:: Instructions to follow ::
Would you retype exactly the lines below, starting with the one that has "The height and width of the screenshot is (395, 296)." and going on through the one that has "Select the IP", with no pictures and nothing else?

:: Data extracts ::
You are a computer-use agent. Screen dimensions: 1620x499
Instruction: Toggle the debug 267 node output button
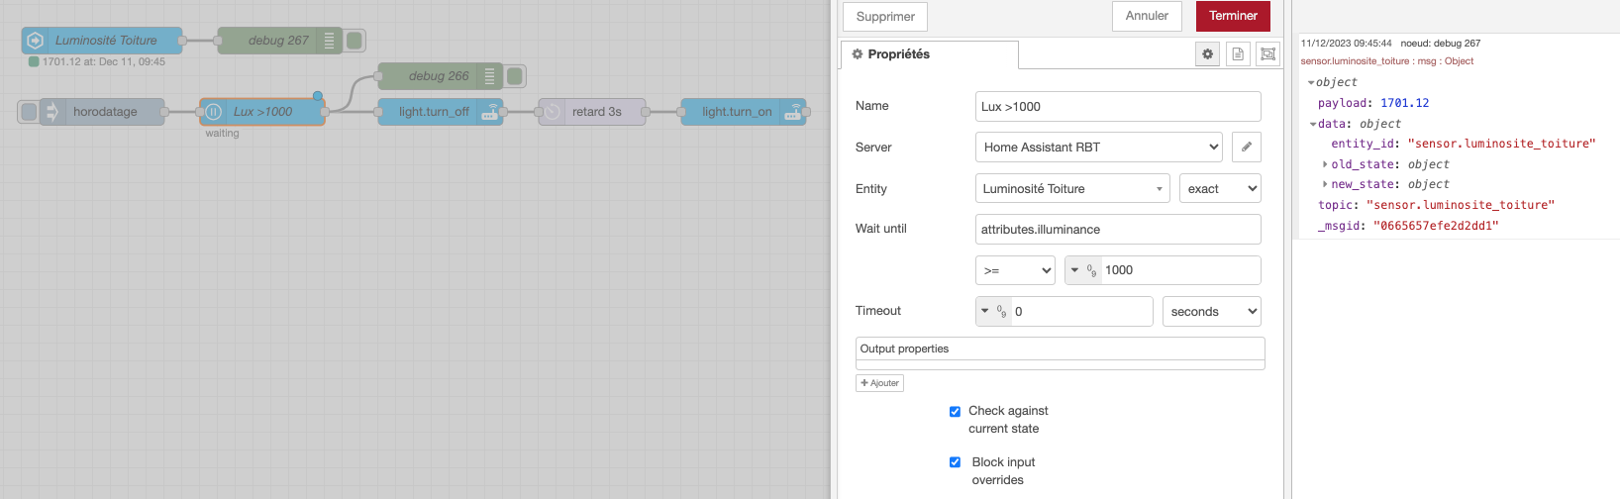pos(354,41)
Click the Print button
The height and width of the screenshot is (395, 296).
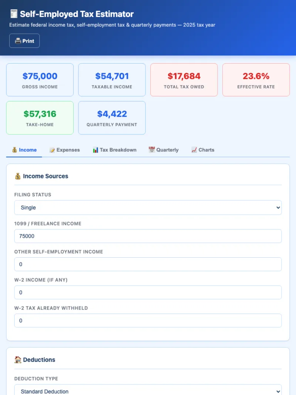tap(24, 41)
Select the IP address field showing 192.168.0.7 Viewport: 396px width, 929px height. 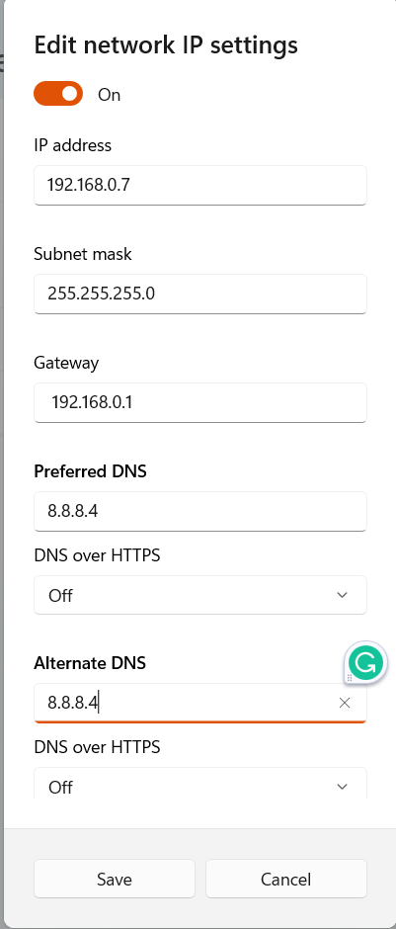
---
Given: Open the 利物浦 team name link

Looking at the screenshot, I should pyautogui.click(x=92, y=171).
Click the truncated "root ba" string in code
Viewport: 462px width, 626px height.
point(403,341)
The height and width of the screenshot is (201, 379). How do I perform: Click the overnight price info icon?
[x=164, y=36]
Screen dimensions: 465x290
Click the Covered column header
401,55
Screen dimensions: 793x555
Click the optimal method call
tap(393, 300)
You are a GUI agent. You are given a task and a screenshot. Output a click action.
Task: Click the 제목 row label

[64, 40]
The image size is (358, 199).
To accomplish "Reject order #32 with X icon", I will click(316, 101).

:: Response below ::
The height and width of the screenshot is (395, 296).
tap(24, 41)
Select the IP address field showing 192.168.0.7 Viewport: 396px width, 929px height. 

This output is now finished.